Abstract 655: Rac2 is a Key Modulator of IL-1β -dependent Atherosclerotic Plaque Calcification

The calcium composition of atherosclerotic plaque has predictive value for increased risk of cardiovascular events. Inflammation is associated with atherosclerotic calcification, but the immune signaling that regulates calcium mineralization in plaque is minimally understood. The hematopoietic Rac family member, Rac2, modulates the activation of immune cells and has potential to influence plaque osteogenesis. Both aortic plaque from ApoE -/- mice fed a high fat diet and coronary plaque from patients revealed increased Rac1:Rac2 expression ratios, driven by dynamic Rac2 expression, to be associated with calcified plaque.
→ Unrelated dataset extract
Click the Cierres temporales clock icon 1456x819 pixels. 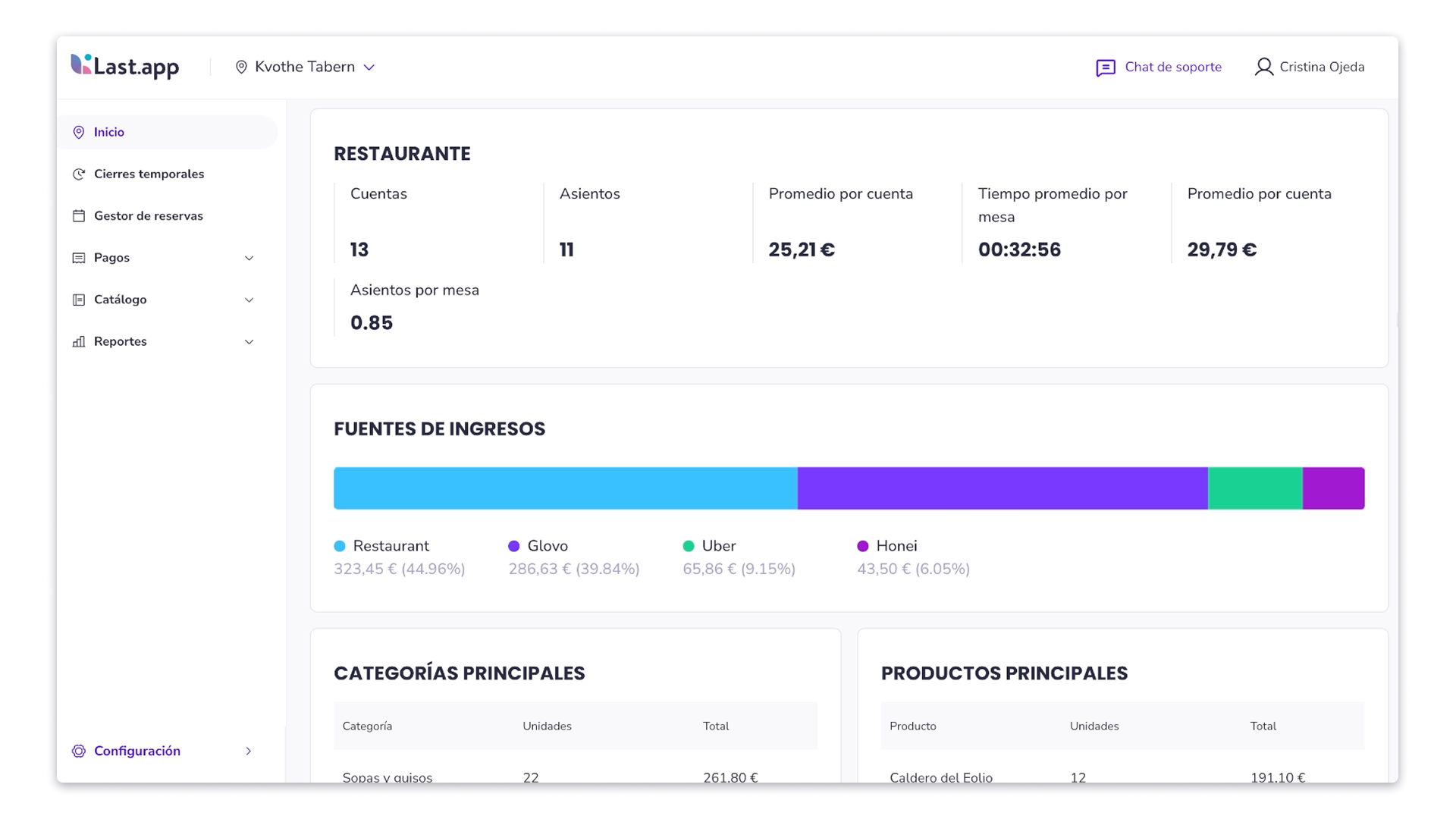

On high fat diet, Rac2 -/- ApoE -/- mice demonstrated comparable serum cholesterol and plaque burden relative to ApoE -/- mice, but histology identified differences in plaque structure and cellularity. MicroCT and calcium-targeted imaging identified increased atherosclerotic calcification, which was associated with elevated expression of osteogenic transcription factors and was dependent on the hematopoietic compartment. Calcified plaque expressed higher IL-1β mRNA levels, and serum revealed increased IL-1β protein concentrations. Rac2 -/- ApoE -/- macrophages demonstrated increased activation of Rac1 and consequent Rac1-dependent IL-1β secretion. Downstream of Rac1, NF-κB and reactive oxygen species (ROS) signaling drove IL-1β production by increasing IL-1β mRNA expression and caspase1 activation. Cultured mouse aorta smooth muscle cells mineralized calcium in an IL-1β dose-dependent manner, and the enhanced atherosclerotic calcification in vivo was inhibited by IL-1 receptor antagonist, confirming a cause-and-effect relationship. In patients with stable coronary artery disease, high coronary calcium burden was associated with increased serum IL-1β, and patients with combined elevations in calcium and IL-1β had more events driven by higher mortality, reinforcing the relevance of this inflammatory calcification signaling axis to human disease. Therapeutic targeting of IL-1β expression through the balance of Rac activation has potential to impact patient care by modulating atherosclerotic calcification and consequent cardiovascular events.